Veeraswamy has ended a 90-year wait and finally received a coveted Michelin Star. The UK’s oldest Indian restaurant, it was opened in 1926 by Edward Palmer, a retired Indian Army officer and the great-grandson of an English general and an Indian princess. In its early years, Veeraswamy served Anglo-Indian cuisine, but in recent decades, based on the popularity of authentic Indian food in the UK, has served a menu of regional Indian cuisine dishes from Punjab, Lucknow, Kashmir and Goa.
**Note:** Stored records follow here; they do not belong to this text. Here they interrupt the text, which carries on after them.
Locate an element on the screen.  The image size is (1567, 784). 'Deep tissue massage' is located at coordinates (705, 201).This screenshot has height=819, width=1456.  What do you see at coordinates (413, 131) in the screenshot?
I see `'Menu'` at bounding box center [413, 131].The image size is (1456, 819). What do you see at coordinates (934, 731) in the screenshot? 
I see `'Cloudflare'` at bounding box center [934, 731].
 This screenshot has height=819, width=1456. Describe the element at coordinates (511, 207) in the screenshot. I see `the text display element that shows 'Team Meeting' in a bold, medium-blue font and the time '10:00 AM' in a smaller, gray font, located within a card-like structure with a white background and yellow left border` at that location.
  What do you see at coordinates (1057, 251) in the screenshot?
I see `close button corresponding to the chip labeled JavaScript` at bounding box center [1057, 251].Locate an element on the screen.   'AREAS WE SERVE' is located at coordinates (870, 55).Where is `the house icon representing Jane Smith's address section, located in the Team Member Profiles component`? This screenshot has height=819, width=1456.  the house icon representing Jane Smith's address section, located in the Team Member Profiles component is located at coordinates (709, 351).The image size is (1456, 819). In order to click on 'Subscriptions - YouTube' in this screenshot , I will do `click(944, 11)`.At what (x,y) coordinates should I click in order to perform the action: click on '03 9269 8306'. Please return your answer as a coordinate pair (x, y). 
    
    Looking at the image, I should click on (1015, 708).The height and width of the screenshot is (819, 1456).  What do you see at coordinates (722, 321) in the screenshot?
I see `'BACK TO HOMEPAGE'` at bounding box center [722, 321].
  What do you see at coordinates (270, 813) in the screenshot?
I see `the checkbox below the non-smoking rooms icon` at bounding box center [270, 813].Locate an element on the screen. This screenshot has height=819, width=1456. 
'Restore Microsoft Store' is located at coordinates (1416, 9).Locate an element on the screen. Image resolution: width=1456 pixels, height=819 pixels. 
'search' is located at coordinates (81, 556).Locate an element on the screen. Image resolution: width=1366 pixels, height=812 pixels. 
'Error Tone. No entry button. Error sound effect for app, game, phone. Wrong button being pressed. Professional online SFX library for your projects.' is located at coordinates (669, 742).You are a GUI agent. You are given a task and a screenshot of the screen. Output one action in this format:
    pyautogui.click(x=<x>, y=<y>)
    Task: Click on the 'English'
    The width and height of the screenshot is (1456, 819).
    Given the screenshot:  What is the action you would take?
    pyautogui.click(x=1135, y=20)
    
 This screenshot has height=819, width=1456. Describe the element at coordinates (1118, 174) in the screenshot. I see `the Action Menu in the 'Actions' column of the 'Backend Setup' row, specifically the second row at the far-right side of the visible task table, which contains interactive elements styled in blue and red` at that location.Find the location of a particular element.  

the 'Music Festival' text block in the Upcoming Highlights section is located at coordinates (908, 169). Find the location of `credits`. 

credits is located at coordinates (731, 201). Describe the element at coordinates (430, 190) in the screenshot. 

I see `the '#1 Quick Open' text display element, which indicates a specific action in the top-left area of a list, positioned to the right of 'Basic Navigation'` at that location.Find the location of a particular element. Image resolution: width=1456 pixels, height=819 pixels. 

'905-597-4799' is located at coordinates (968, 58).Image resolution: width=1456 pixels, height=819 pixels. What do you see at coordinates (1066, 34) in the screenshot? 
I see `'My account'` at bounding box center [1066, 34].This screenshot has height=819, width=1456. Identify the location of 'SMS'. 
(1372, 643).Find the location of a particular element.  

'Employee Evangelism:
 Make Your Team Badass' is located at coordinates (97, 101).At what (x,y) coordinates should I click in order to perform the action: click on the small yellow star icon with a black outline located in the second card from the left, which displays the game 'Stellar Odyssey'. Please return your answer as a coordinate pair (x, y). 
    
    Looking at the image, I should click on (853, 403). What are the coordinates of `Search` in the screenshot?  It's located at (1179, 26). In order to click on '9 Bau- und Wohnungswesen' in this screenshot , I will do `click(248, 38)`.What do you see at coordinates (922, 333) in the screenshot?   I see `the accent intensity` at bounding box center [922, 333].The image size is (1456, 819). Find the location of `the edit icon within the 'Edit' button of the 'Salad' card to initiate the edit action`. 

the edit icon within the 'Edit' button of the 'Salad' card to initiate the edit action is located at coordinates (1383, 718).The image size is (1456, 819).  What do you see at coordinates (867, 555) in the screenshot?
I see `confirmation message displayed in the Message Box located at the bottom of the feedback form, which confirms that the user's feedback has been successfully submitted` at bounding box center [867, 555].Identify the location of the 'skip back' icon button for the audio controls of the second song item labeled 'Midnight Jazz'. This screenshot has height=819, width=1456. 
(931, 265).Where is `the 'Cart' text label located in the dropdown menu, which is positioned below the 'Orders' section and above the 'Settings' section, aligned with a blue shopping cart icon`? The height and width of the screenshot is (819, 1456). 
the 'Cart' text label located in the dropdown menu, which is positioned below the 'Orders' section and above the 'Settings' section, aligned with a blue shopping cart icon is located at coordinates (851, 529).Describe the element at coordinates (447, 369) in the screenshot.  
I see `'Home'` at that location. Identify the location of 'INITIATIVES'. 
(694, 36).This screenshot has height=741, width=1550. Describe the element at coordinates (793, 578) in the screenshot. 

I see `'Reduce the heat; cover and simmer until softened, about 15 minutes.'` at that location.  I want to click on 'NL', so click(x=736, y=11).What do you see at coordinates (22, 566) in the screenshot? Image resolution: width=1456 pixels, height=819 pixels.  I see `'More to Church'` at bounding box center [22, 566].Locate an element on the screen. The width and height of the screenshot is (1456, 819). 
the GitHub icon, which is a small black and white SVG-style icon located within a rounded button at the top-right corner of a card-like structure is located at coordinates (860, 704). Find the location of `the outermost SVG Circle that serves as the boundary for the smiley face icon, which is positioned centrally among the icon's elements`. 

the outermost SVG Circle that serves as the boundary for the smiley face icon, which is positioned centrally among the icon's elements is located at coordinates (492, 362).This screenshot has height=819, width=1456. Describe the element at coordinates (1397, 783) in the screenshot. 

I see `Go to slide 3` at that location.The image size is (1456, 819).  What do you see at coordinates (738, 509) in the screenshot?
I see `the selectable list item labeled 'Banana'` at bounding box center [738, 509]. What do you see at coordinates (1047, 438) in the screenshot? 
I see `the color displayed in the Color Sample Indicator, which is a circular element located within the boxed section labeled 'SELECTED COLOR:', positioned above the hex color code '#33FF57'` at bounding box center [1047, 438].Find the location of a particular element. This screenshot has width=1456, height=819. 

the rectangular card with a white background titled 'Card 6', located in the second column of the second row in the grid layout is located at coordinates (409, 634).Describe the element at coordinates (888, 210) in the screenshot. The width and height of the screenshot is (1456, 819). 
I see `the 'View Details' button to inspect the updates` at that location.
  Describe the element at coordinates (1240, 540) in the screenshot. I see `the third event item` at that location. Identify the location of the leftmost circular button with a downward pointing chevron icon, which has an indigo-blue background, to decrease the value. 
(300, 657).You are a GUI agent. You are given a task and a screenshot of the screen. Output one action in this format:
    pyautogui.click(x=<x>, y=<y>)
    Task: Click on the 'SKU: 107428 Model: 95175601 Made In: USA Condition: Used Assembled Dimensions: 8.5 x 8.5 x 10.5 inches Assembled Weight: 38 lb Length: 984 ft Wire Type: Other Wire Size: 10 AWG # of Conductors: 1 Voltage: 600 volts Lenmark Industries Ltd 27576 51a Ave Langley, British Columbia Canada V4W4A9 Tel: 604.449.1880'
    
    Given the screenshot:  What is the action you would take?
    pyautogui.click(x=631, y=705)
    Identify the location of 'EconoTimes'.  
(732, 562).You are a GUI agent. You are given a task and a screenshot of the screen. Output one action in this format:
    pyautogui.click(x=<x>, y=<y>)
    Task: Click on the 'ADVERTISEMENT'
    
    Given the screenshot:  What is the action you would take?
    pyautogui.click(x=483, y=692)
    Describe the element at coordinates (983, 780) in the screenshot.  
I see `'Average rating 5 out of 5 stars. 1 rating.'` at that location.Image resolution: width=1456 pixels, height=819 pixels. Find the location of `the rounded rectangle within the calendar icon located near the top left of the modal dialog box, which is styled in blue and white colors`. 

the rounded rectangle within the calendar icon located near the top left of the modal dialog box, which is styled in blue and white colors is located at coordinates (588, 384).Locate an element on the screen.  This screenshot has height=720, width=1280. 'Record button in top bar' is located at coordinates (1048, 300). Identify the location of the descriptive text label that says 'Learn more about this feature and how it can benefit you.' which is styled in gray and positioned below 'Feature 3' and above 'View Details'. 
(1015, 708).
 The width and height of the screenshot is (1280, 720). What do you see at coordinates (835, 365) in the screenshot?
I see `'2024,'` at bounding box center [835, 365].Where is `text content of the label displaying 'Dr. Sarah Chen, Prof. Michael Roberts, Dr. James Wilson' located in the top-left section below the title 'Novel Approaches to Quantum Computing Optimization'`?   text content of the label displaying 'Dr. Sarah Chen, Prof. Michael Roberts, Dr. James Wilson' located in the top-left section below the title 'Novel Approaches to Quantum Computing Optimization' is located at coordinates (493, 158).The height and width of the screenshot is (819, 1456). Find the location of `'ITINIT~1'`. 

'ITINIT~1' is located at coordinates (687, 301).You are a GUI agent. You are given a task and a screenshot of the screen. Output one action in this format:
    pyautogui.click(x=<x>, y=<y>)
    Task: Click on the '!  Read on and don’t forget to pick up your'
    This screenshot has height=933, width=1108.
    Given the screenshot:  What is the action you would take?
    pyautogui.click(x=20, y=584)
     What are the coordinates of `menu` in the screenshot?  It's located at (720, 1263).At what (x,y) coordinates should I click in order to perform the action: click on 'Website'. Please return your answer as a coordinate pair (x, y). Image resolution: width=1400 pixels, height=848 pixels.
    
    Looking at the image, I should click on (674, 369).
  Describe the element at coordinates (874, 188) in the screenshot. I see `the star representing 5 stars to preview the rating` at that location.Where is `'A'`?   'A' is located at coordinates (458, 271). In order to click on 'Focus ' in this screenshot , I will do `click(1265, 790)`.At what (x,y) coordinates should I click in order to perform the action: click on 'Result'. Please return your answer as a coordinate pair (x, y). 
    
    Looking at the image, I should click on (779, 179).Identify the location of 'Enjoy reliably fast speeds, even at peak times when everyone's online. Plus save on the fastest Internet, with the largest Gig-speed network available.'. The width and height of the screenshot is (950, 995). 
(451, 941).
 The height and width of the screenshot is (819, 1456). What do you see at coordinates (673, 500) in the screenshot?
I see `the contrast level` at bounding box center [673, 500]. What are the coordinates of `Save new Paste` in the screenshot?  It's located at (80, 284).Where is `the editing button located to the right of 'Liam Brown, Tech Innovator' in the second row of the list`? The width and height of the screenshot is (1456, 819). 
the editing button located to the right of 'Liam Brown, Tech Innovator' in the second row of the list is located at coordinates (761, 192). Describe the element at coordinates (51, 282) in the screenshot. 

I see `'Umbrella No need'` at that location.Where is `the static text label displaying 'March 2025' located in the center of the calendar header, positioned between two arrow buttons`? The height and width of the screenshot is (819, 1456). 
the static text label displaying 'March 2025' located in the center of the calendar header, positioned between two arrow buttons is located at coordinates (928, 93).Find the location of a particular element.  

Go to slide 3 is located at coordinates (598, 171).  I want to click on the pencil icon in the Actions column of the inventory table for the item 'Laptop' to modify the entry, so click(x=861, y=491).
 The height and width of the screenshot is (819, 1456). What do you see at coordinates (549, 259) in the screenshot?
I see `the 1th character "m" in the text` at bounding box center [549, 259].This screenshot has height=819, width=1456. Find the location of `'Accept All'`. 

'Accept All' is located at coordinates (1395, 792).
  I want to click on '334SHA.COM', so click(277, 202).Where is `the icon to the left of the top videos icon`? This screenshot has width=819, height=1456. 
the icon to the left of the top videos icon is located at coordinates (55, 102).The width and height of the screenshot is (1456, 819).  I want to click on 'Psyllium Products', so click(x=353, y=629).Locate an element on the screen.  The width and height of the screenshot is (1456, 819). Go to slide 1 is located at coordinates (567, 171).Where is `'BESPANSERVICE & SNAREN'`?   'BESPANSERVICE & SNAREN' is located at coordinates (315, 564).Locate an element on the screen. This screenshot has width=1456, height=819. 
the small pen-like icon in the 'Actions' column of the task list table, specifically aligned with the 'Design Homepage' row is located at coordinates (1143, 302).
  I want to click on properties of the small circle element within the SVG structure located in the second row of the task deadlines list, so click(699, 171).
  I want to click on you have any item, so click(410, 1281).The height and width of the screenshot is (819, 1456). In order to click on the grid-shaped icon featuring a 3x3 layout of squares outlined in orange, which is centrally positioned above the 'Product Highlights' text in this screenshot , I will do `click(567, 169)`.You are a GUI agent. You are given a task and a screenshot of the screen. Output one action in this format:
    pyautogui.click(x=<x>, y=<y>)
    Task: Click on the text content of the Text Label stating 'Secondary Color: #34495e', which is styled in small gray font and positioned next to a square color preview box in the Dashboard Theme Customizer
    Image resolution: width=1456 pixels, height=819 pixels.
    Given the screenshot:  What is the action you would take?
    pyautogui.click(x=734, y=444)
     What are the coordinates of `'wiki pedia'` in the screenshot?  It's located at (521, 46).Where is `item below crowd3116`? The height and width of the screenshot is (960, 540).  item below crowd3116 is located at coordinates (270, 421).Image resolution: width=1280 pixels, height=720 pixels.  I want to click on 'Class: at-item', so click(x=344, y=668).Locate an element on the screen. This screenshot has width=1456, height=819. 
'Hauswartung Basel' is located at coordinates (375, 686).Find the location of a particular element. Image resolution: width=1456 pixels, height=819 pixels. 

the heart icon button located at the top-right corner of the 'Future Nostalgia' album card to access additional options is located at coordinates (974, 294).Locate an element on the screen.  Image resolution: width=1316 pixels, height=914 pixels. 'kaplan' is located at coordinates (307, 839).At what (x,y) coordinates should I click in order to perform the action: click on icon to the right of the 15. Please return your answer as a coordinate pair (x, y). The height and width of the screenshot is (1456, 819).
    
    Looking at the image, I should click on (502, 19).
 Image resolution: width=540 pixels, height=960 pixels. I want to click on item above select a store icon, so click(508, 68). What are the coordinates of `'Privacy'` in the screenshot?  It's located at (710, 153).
Palmer founded E. P. Veeraswamy & Co. in Hornsey in 1896 to promote Indian foods under the the ‘Nizam’ trademark.


In 1924 Palmer was engaged by the restaurant in the Indian Government Pavilion at the British Empire Exhibition . Restaurants at the Exhibition were a monopoly of J. Lyons, but the Indian Government reserved the right to use Indian cooks. The official Indian Government report said, “The Indian Restaurant with its curries drew large crowds, and at lunch and tea time on most days long queues formed up at the entrance.” Of Palmer it says “his selection [as adviser] was happy, and the success of the Indian cafe was largely due to him. The Indian cafe was not only appreciated by Indian visitors to Wembley who were able to get their vegetarian food, but was very popular with the British public.” The restaurant served an average of 500 dishes a day.


Veeraswamy in Regent Street was not the first Indian restaurant in Britain (one had been opened by Sake Dean Mahomed in 1810, or the only one in 1926, but it was the first high-end one, and one of the first to cater to a largely European (though mostly ex-Indian Civil Service and Indian Army) clientele. It was the first to cater to European royalty. The first ever curry in a can was introduced under Veeraswamy Food Products brand in the early 1950s. Veeraswamy is currently owned by the Chutney Mary group.


Notable diners at Veeraswamy have included Winston Churchill, King Gustav VI of Sweden, Jawaharlal Nehru, Indira Gandhi, Charlie Chaplin and Ian Sinclair.[1] Sir Abdul Qadir dined at the restaurant in February 1939, when the menu consisted of Mulligatawny Soup, Kashmiri fish, Chicken Madras and suji halva.


Michelin Guide’s inspectors wrote: “It may have opened in 1926 but this celebrated Indian restaurant just keeps getting better and better! The classic dishes from across the country are prepared with considerable care by a very professional kitchen. The room is awash with colour and it’s run with great charm and enormous pride.”


At the London ceremony for the Michelin Guide Britain : Britain and Ireland 2017, Bao (Sri Lankan) and Hoppers (Tawainese) both in Soho, and Gunpowder (Goan), were awarded Bib Gourmands, which are given to the best restaurants serving 3 courses for less than £28.